Re-escalation faces a grim reality. After more than 15 years of U.S. warfare and “nation-building,” Afghanistan’s oxymoronic National Unity Government is a case study in dysfunction. Contorted by the enormous illegal opium industry, the Afghan government ranks among the world’s most corrupt; 9th on the Fragile States Index that assesses states’ vulnerability to conflict or collapse. The World Justice Project’s 2016 Rule of Law Index ranked Afghanistan 111 out of 113 countries assessed. The poorly commanded and deeply infiltrated Afghan security forces are losing the war.

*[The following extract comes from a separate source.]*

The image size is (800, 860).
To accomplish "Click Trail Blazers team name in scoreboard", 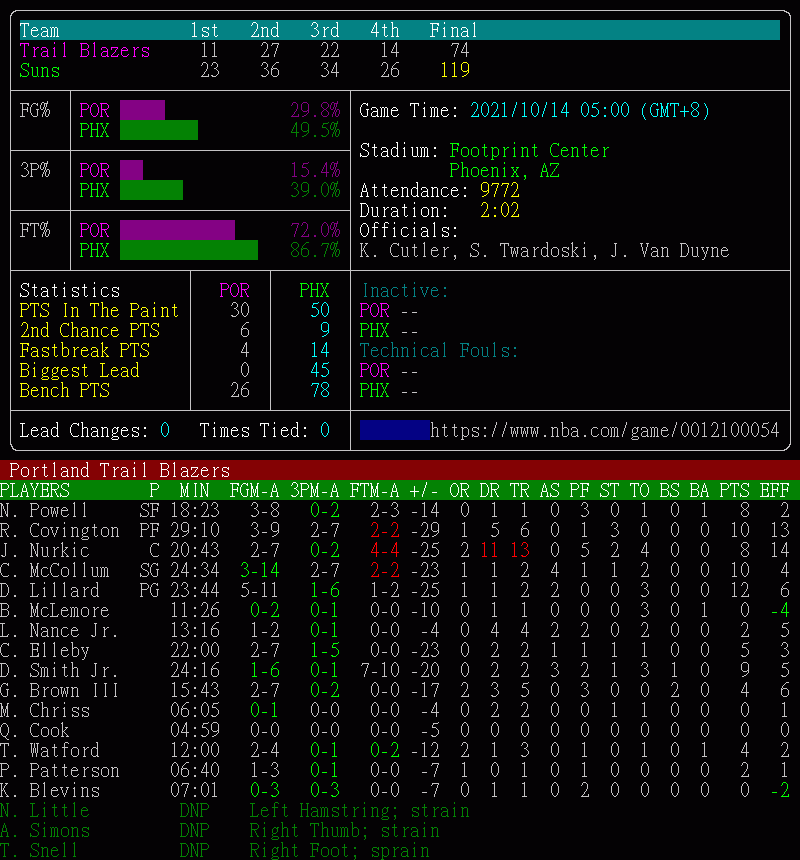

Despite more than $117 billion of U.S. development appropriations since 2002, Afghans remain near the bottom of virtually every column of the U.N.’s Human Development Index—infant mortality, life expectancy, caloric intake, per capita income, literacy, electricity usage, etc. Increasingly alienated Afghans know they are being victimized by “phantom aid,” wasted by pernicious greed in both donor and recipient countries. A USAID billboard in Kabul proclaiming women’s rights in English and Dari inadvertently illustrated the failure: After more than a decade of billions being spent on mismanaged aid programs, only about 10 percent of Afghan females could actually read the billboard.
An Afghan museum director told me, “I believe in our government, but not our leaders. They are mafia, all mafia. And I am sorry, sorry, but your government did that. Mafia.”

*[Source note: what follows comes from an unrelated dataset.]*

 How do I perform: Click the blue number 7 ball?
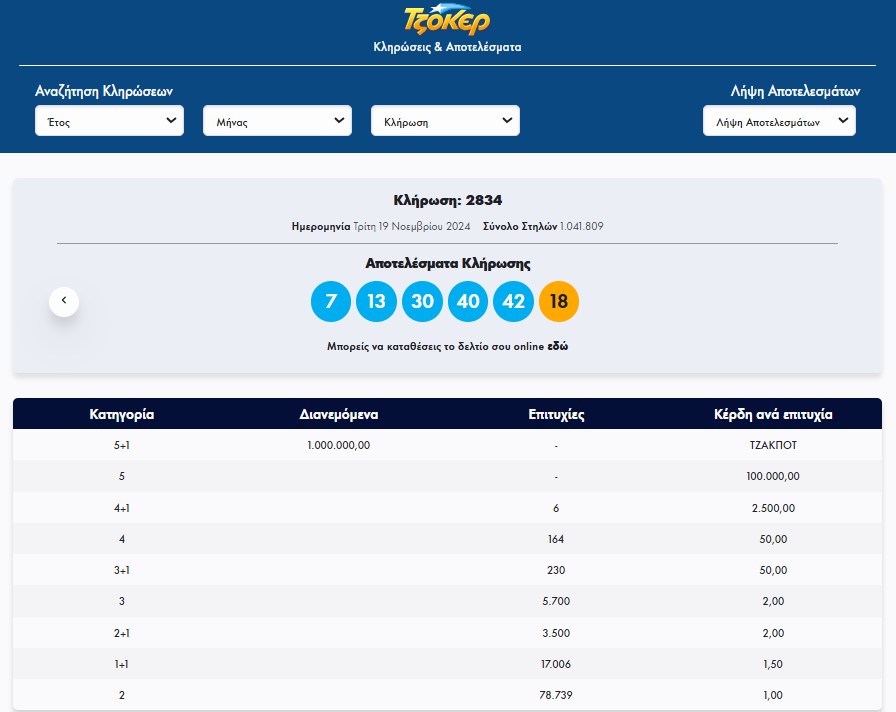click(331, 302)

There is the human cost to again expanding the war in Afghanistan. Tens of thousands of Afghan combatants were casualties in 2016. Caught in the crossfires and bombings, Afghan civilians are dying in increasing numbers. The U.N. reported that in 2016 there were 12,000 war-related civilian casualties, including 923 children killed and 2,589 wounded. In 2016, 600,000 Afghans were displaced by the conflict, adding to the refugee crisis. Many Afghans blame the presence of foreign troops, strengthening popular support for the insurgents.